From the line that includes "Given: Click the Select All corner triangle" to the last line of the records that follow, copy every line exactly and nothing more, omitting pictures.

## The data

---*---

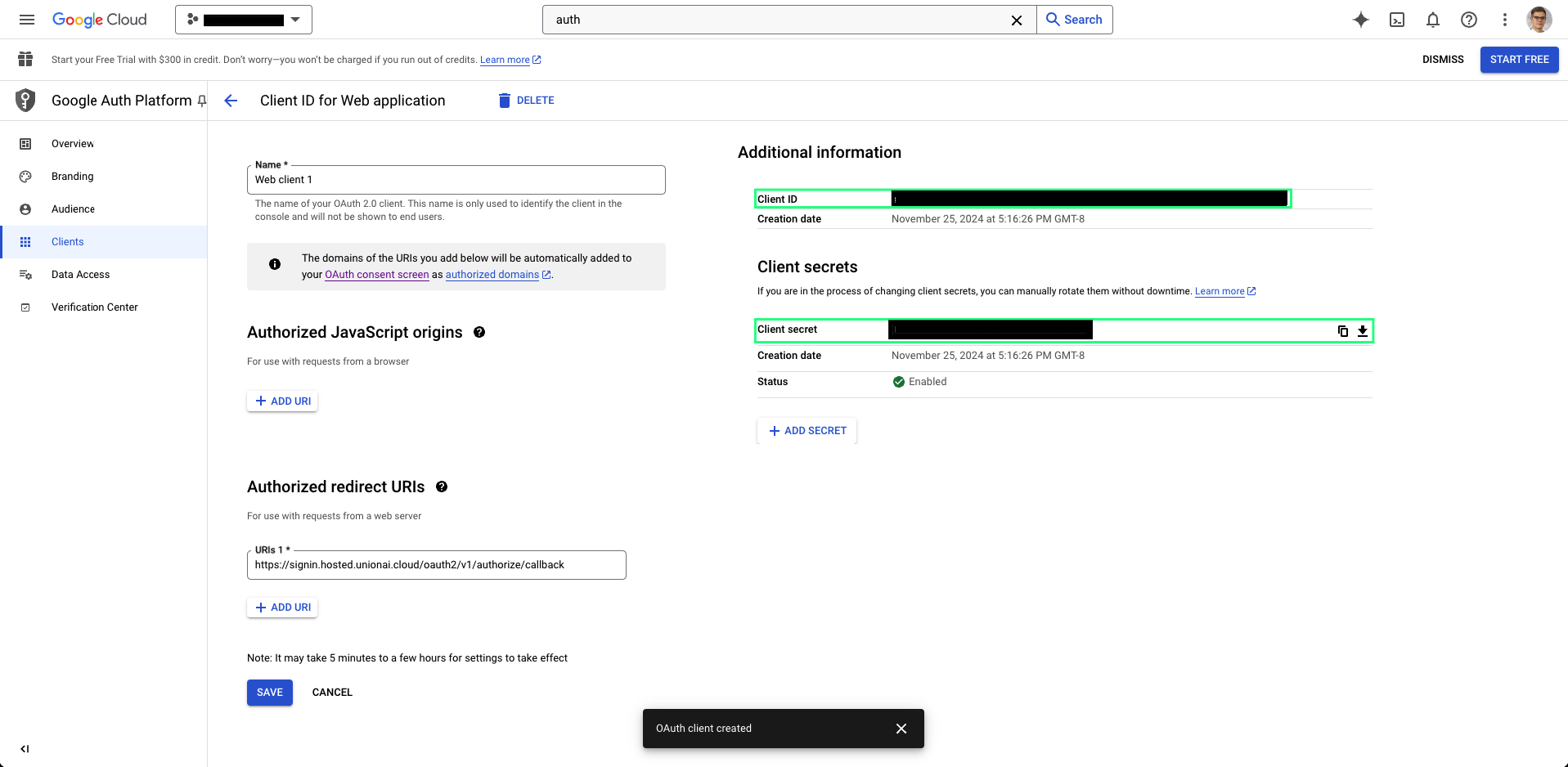Pin the Google Auth Platform page

tap(202, 101)
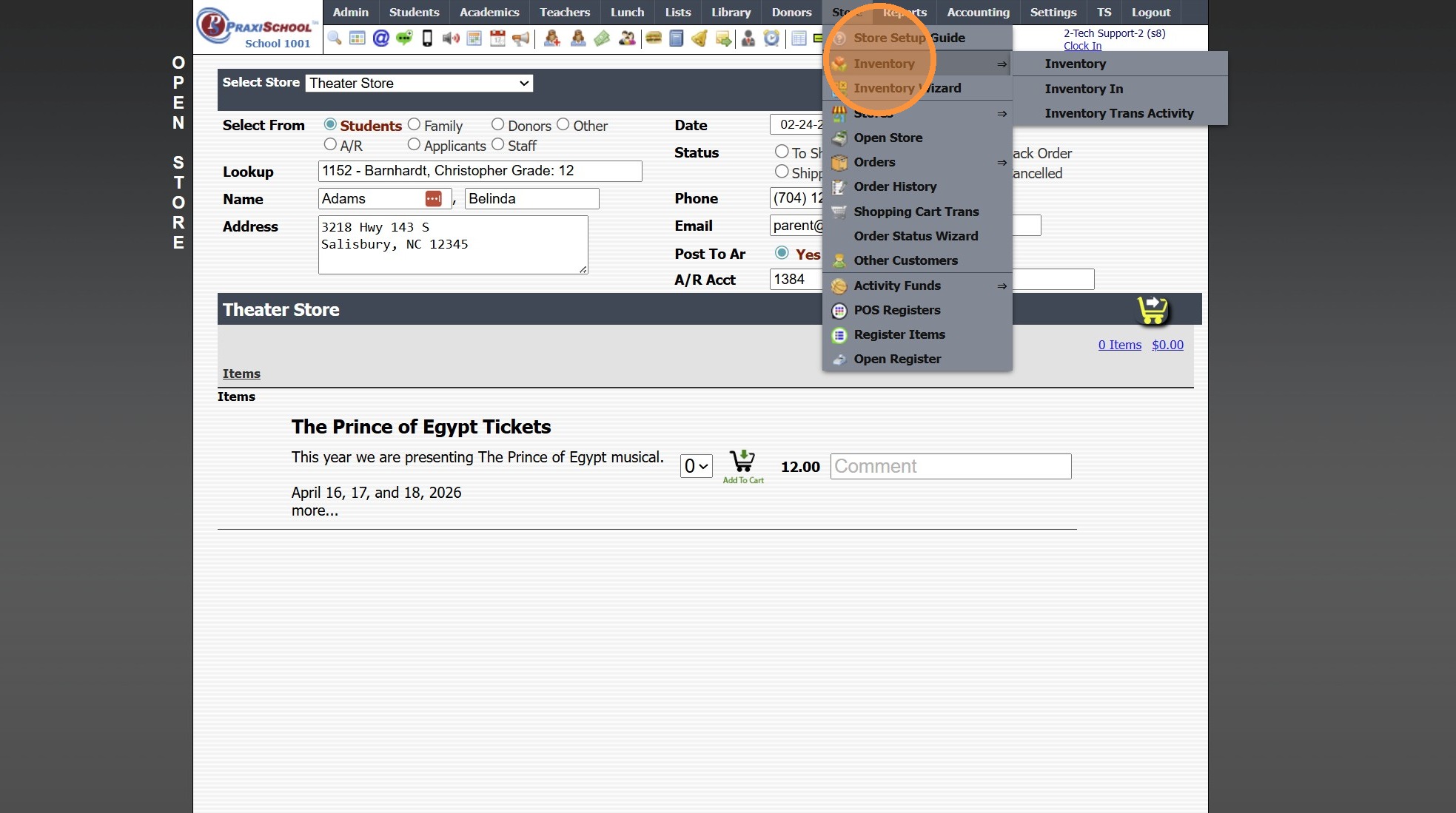Click the Clock In link

(1082, 46)
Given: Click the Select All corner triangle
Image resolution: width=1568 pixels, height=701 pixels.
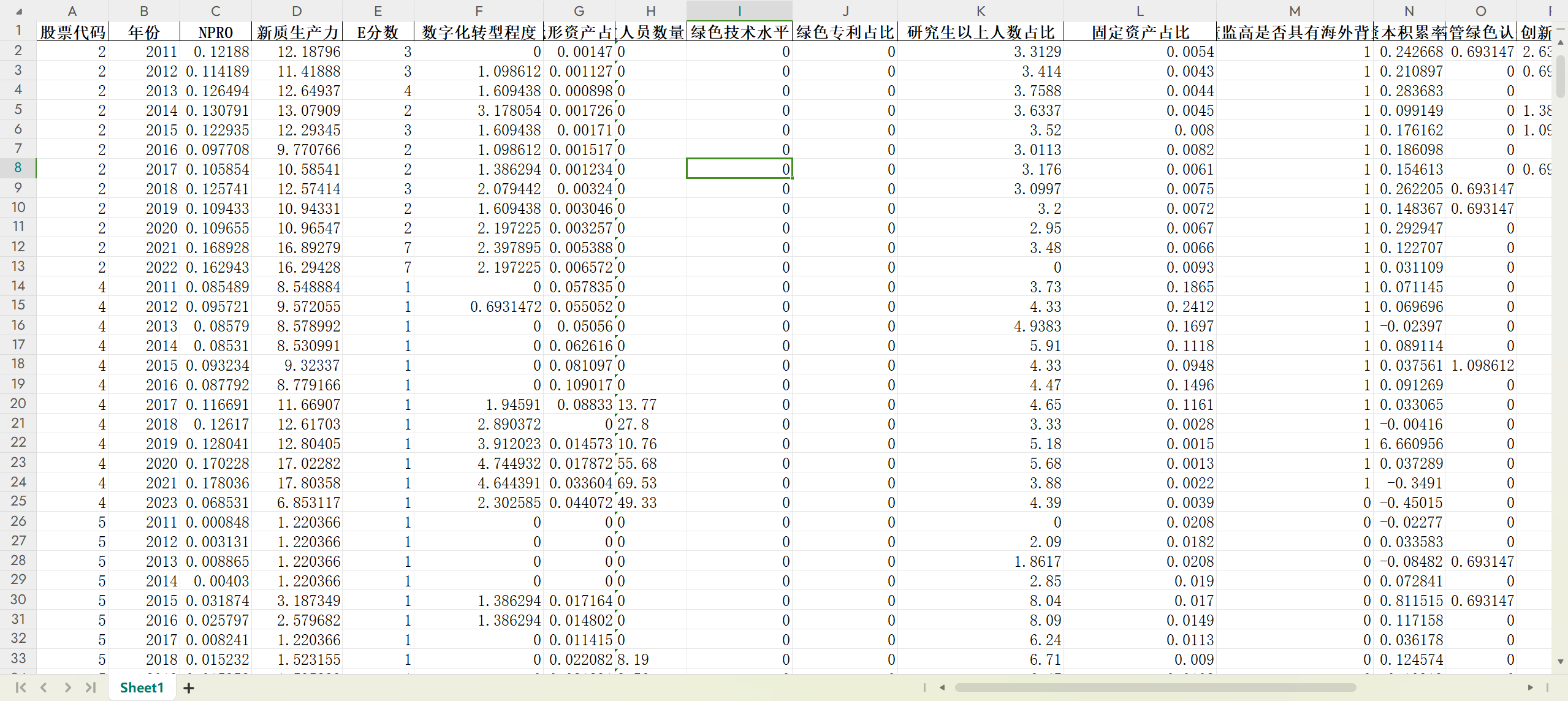Looking at the screenshot, I should [18, 11].
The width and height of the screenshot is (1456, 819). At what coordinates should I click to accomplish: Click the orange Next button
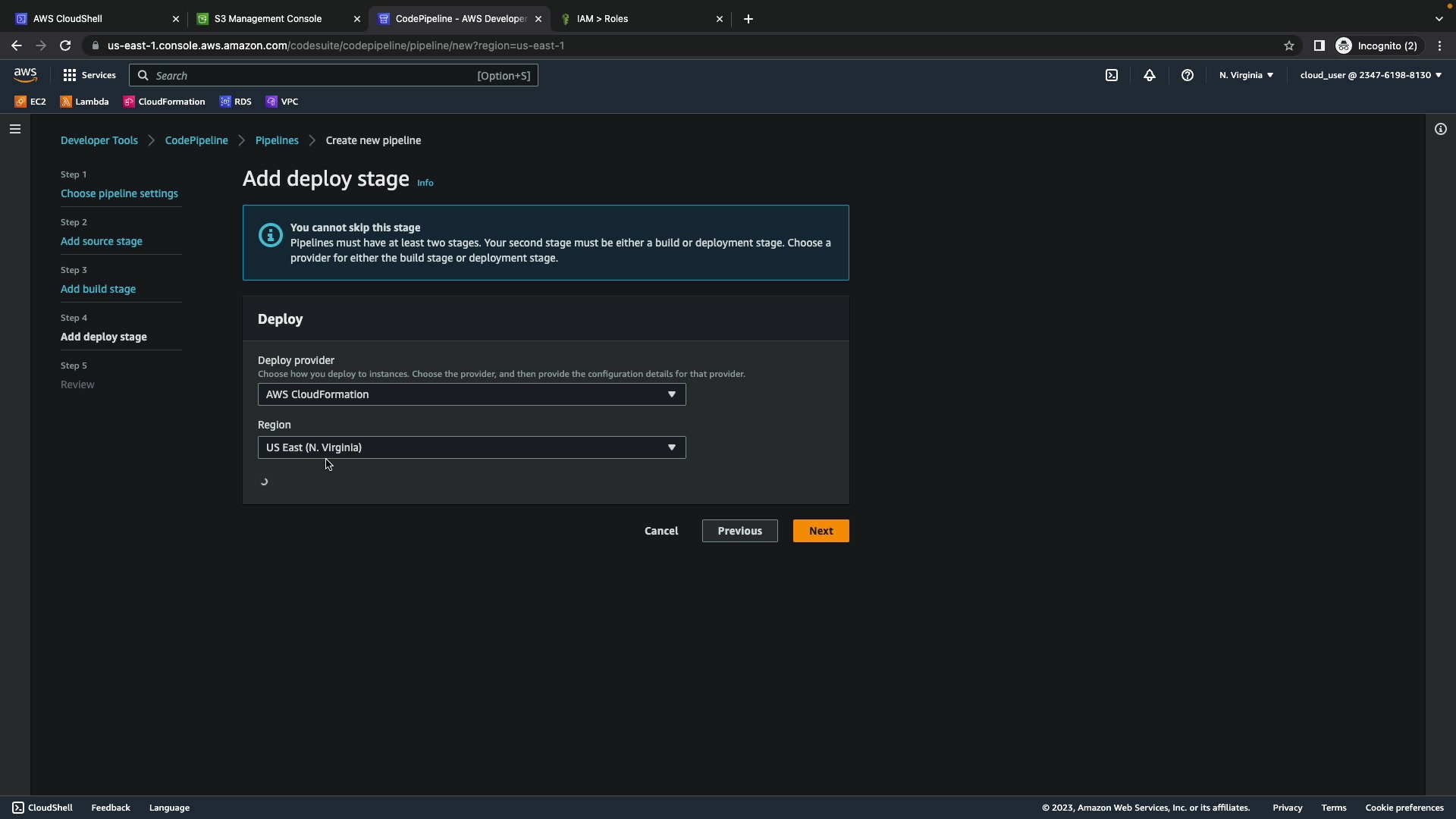click(x=821, y=531)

---*---

## Answer for the task
Given: Click the Select All corner triangle
Image resolution: width=1568 pixels, height=701 pixels.
Looking at the screenshot, I should [18, 11].
The width and height of the screenshot is (1456, 819). At what coordinates should I click to accomplish: Click the orange Next button
click(x=821, y=531)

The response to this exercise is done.